:: EXERCISE DIRECTIONS ::
Substitute "image" for "screenshot" throughout the items below, leaving all other text unchanged. Omit the pictures from your answer.

[START OF DATA EXTRACT]

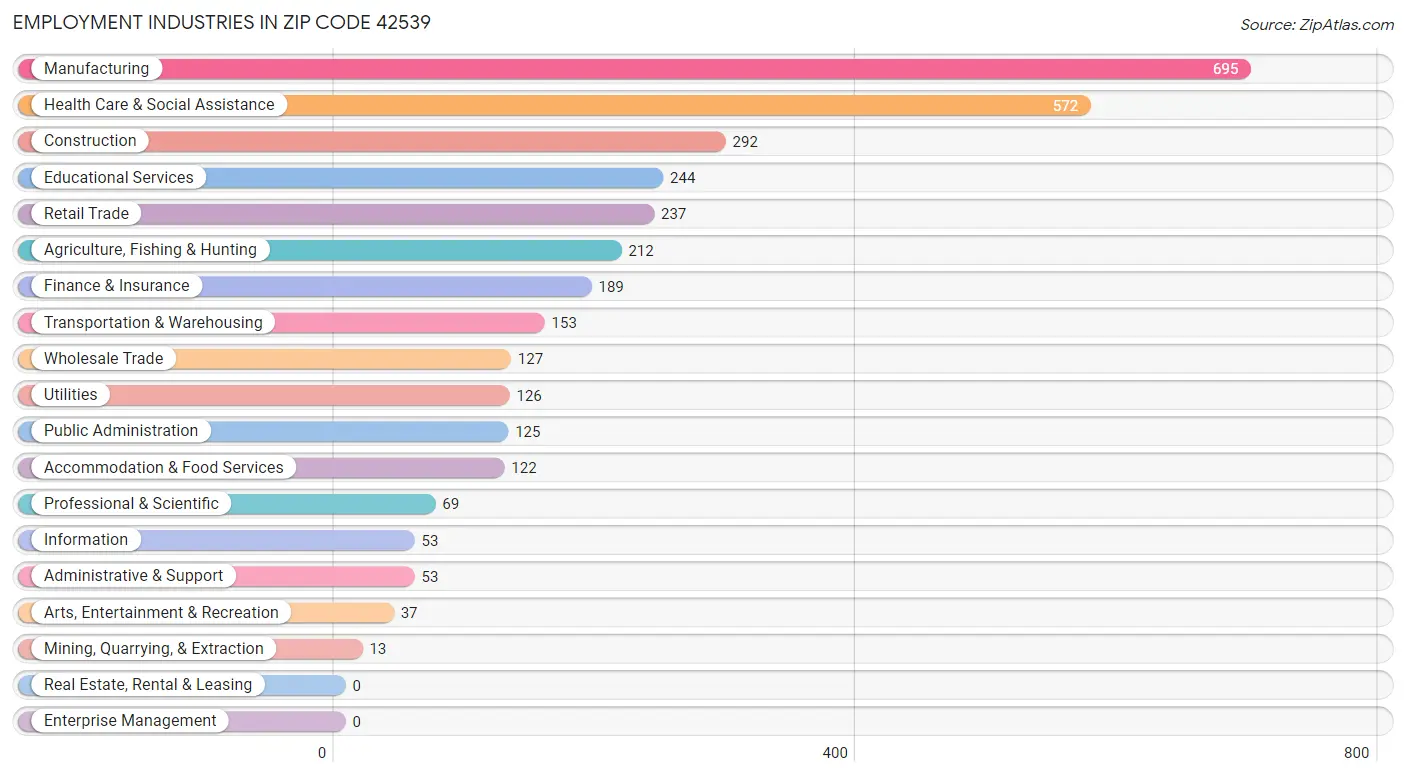Click Mining, Quarrying, & Extraction label
1406x776 pixels.
pyautogui.click(x=154, y=649)
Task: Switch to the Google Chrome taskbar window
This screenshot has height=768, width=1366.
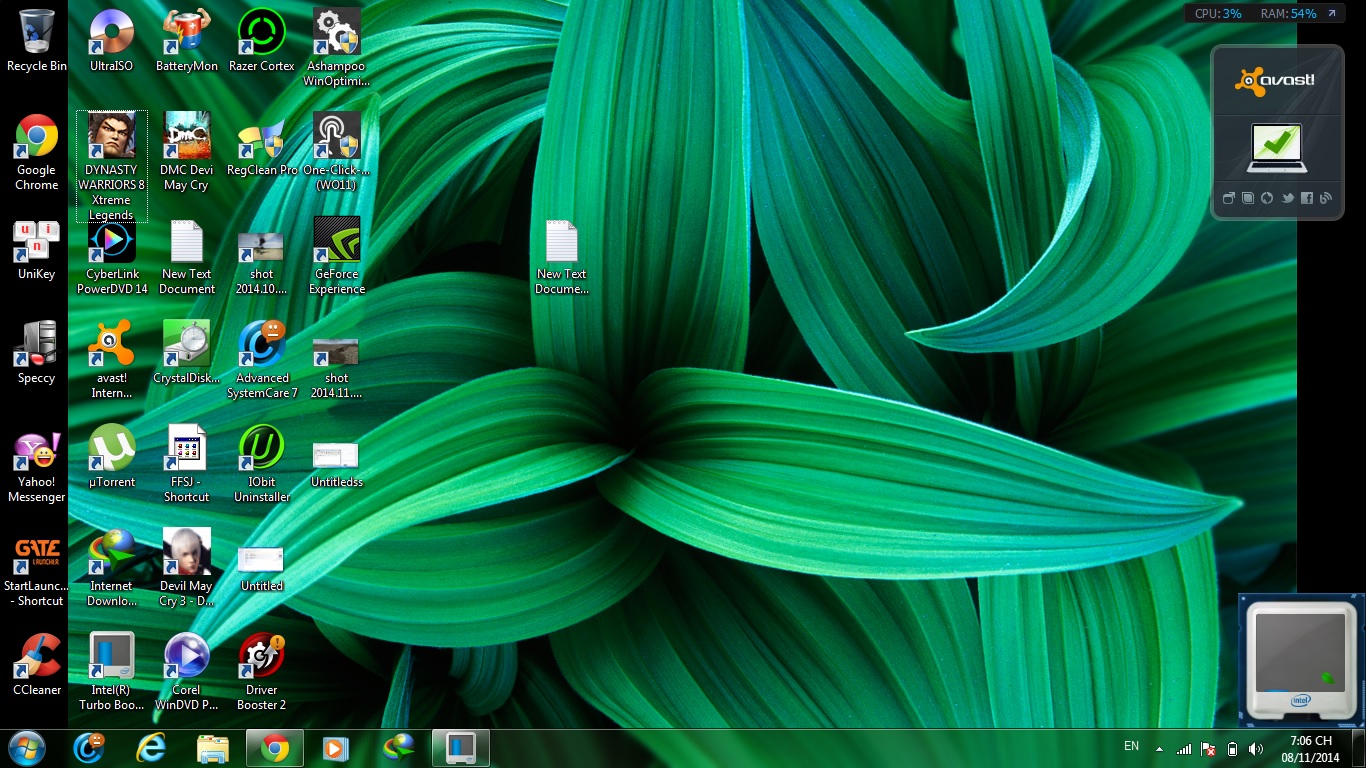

[END OF DATA EXTRACT]

:: ANSWER IN FULL ::
Click Mining, Quarrying, & Extraction label
1406x776 pixels.
pyautogui.click(x=154, y=649)
Task: Switch to the Google Chrome taskbar window
This image has height=768, width=1366.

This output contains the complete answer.